The default UX rule: silent degradation. AI is advisory; missing AI never blocks operator work.

7. PII handling

The BFF never sends raw PII to the orchestrator. The fetch request body carries:

  • tenantId, propertyId, operatorRole
  • category, severity, limit
  • lastSeenAt (for delta polling)
  • never operator name / email / phone; never guest names; never folio details

The orchestrator's prompt assembly is its concern; it has its own PII rules per 08 AI Architecture §5.

Decision payloads include notes (free-text). We truncate at 500 chars before persisting and at 200 chars before exporting to BigQuery. We never send notes back to the orchestrator (orchestrator does not need them for next-suggestion ranking).

8. Caching AI outputs

CacheTTLRationale
AI inbox list per (tenant, property)60 sSuggestions don't change every second
Per-suggestion detail5 minDetail is heavier; rarely re-fetched
Provenance digest per (model, modelVersion)24 hUsed for UI rendering; rarely changes

Bypass with ?bypassCache=true on GET /ai/suggestions (operator-initiated refresh).

9. Feature flags

FlagDefaultPurpose
ai.surfaces.enabled[<tenantId>]truePer-tenant kill switch
ai.suggestion.categories.enabledper-tenant listLimit visible categories
ai.cache.ttlSec60TTL override
ai.transport.preferredssePush vs polling for AI inbox updates
ai.decision.requireMfa[<category>]falseForce step-up on certain decisions

Flags loaded from bff-backoffice-flags Memorystore key with 30 s refresh.

10. Compliance

  • Provenance recorded on every suggestion: model, modelVersion, promptVersion, modelClass, signatureFingerprint.

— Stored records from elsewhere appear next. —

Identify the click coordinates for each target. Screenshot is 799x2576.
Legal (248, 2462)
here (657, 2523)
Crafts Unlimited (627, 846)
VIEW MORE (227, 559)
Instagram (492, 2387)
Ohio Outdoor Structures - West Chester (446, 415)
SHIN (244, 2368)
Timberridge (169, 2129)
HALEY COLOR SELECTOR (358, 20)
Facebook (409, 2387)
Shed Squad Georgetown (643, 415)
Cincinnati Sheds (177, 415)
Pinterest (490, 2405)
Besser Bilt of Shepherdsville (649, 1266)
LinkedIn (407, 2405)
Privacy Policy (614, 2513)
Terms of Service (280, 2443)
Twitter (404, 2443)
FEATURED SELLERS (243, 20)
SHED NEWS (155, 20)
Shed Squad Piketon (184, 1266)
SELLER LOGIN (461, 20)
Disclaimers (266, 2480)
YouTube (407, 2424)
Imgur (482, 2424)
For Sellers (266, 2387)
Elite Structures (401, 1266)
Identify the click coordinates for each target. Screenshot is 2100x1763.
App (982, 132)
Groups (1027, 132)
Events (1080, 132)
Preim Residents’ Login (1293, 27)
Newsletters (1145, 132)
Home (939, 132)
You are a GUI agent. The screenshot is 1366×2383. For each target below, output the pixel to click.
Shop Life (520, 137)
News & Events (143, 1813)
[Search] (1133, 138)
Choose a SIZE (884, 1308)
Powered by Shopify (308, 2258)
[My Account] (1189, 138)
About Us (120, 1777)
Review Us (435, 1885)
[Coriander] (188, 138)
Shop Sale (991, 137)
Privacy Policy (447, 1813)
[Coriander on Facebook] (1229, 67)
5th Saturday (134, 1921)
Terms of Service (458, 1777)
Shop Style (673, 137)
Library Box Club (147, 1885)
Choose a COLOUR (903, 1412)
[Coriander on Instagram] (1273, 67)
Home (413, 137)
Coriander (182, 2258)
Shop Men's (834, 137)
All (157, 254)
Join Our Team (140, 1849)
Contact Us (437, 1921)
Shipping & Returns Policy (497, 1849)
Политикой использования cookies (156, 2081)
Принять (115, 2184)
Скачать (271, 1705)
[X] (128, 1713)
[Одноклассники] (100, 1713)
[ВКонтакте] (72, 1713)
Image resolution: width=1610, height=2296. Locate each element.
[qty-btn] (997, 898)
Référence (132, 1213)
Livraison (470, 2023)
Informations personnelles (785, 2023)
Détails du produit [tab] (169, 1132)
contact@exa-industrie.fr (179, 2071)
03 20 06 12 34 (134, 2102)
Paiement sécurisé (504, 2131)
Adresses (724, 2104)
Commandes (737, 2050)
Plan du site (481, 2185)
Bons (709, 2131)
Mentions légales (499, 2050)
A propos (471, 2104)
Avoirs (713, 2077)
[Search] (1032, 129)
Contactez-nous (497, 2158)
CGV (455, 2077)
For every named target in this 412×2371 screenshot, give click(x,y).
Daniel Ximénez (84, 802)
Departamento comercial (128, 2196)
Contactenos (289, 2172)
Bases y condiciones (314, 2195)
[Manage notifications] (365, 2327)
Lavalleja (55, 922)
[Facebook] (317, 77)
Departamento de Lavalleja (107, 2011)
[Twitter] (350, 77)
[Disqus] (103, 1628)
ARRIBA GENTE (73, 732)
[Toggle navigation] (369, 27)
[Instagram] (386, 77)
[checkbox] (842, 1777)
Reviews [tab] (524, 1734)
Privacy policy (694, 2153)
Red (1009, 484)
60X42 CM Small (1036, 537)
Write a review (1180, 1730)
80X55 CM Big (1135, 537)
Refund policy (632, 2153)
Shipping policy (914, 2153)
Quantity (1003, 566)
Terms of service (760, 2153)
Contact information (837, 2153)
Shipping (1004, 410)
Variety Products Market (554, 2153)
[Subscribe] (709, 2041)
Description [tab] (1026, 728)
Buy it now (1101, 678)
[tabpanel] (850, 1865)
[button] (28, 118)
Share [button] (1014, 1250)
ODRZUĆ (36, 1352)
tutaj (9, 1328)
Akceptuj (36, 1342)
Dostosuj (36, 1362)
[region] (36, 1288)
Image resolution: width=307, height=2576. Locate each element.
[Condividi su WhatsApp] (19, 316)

Stored 7 years in ai_decision_log.
  • Operator can always override; no autonomous mutations.
  • Sharia-compliance flag passes through to orchestrator via complianceProfile; orchestrator filters suggestions accordingly.
  • Audit lake export 7 y; satisfies regulatory queries.
  • AI usage disclosure in operator-facing UI (small "Suggested by Ghasi AI" badge with model + provenance link).

11. Performance targets

MetricTarget
GET /ai/suggestions p95 (cached)< 50 ms
GET /ai/suggestions p95 (composed)< 500 ms
POST /ai/suggestions/{id}/decide p95< 200 ms (decision recorded; orchestrator notify async)
SSE ai.new push latency p95< 200 ms from orchestrator emit

12. Sharia / regional compliance

For tenants flagged complianceProfile = sharia:

  • Pricing change suggestions filtered to remove interest-bearing payment plan recommendations.
  • Loyalty point suggestions filtered to remove gambling-style mechanics.
  • Image-quality suggestions skip review of any imagery flagged as religious-sensitive.
  • Filter applied at orchestrator; the BFF only enforces by passing complianceProfile and refusing to render unfiltered suggestions if the orchestrator response lacks the complianceFiltered: true attestation.